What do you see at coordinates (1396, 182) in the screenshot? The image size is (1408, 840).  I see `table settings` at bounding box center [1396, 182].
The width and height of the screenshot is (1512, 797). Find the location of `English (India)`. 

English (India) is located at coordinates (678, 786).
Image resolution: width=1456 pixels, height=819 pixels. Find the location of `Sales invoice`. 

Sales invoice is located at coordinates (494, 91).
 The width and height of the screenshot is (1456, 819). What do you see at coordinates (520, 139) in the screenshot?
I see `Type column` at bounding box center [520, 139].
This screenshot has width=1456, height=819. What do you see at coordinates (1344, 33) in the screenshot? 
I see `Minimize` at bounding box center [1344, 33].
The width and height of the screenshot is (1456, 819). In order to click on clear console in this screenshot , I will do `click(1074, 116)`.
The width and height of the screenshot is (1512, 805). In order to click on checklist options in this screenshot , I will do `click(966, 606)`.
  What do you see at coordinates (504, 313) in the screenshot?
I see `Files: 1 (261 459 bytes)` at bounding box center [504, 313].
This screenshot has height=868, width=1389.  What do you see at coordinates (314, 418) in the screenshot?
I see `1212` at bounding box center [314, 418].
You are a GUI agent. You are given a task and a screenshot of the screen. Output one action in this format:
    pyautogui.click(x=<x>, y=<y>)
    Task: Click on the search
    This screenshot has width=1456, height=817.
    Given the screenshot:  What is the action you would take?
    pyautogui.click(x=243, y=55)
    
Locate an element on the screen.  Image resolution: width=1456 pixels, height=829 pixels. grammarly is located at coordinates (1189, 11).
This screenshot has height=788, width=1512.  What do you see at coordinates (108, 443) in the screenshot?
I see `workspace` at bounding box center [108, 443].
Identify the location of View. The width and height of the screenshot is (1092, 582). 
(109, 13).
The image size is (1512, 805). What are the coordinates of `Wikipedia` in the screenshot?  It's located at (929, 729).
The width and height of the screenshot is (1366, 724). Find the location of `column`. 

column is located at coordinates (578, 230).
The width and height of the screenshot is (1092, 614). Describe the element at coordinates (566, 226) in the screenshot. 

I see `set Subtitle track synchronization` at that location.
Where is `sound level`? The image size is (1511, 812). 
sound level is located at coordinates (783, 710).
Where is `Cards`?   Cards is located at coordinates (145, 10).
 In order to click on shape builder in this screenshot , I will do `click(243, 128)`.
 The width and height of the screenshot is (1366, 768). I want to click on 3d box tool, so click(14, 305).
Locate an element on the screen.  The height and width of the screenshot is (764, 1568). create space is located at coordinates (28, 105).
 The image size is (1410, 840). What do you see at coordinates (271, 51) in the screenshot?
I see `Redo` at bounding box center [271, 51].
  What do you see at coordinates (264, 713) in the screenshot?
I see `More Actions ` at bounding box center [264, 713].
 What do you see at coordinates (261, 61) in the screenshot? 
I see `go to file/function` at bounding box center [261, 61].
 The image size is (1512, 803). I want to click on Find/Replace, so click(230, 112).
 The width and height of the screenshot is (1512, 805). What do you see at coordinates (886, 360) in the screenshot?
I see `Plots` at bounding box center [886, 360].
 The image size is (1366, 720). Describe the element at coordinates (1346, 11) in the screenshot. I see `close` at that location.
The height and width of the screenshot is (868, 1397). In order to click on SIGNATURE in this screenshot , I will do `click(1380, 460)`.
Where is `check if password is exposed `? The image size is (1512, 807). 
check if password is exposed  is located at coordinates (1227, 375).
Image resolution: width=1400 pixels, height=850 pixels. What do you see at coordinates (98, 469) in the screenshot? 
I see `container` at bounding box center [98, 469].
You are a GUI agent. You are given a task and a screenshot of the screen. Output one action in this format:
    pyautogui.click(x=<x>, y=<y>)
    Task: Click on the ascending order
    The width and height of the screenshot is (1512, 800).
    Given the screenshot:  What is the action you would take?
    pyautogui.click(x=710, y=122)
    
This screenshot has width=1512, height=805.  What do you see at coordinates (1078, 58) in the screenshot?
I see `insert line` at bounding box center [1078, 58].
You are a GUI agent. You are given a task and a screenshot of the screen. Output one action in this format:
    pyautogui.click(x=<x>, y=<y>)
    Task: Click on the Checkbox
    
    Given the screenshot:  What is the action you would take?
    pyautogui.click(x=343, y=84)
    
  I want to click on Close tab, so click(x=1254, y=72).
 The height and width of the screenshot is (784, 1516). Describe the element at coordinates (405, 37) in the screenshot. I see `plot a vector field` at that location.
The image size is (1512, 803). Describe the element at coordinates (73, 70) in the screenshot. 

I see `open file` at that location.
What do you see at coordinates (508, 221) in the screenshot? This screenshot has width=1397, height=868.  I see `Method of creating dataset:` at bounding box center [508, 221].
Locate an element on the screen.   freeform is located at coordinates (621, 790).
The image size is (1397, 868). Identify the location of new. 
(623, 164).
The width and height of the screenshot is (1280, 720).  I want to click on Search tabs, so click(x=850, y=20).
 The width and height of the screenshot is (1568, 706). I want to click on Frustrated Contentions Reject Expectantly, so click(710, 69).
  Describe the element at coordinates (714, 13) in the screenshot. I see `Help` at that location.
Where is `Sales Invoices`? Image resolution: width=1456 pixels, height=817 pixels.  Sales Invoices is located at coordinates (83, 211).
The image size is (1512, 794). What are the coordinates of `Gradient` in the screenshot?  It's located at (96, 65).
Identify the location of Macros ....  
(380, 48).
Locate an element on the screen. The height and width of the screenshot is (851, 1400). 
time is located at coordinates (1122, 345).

What you need to do >> Could you rewrite everything from the line containing "Identify the location of Macros ...." down to the end of the listing, swapping "Identify" for "Find" and leaving the rest untouched?

Solved exercise >>
Find the location of Macros ....  
(380, 48).
Locate an element on the screen. The height and width of the screenshot is (851, 1400). 
time is located at coordinates (1122, 345).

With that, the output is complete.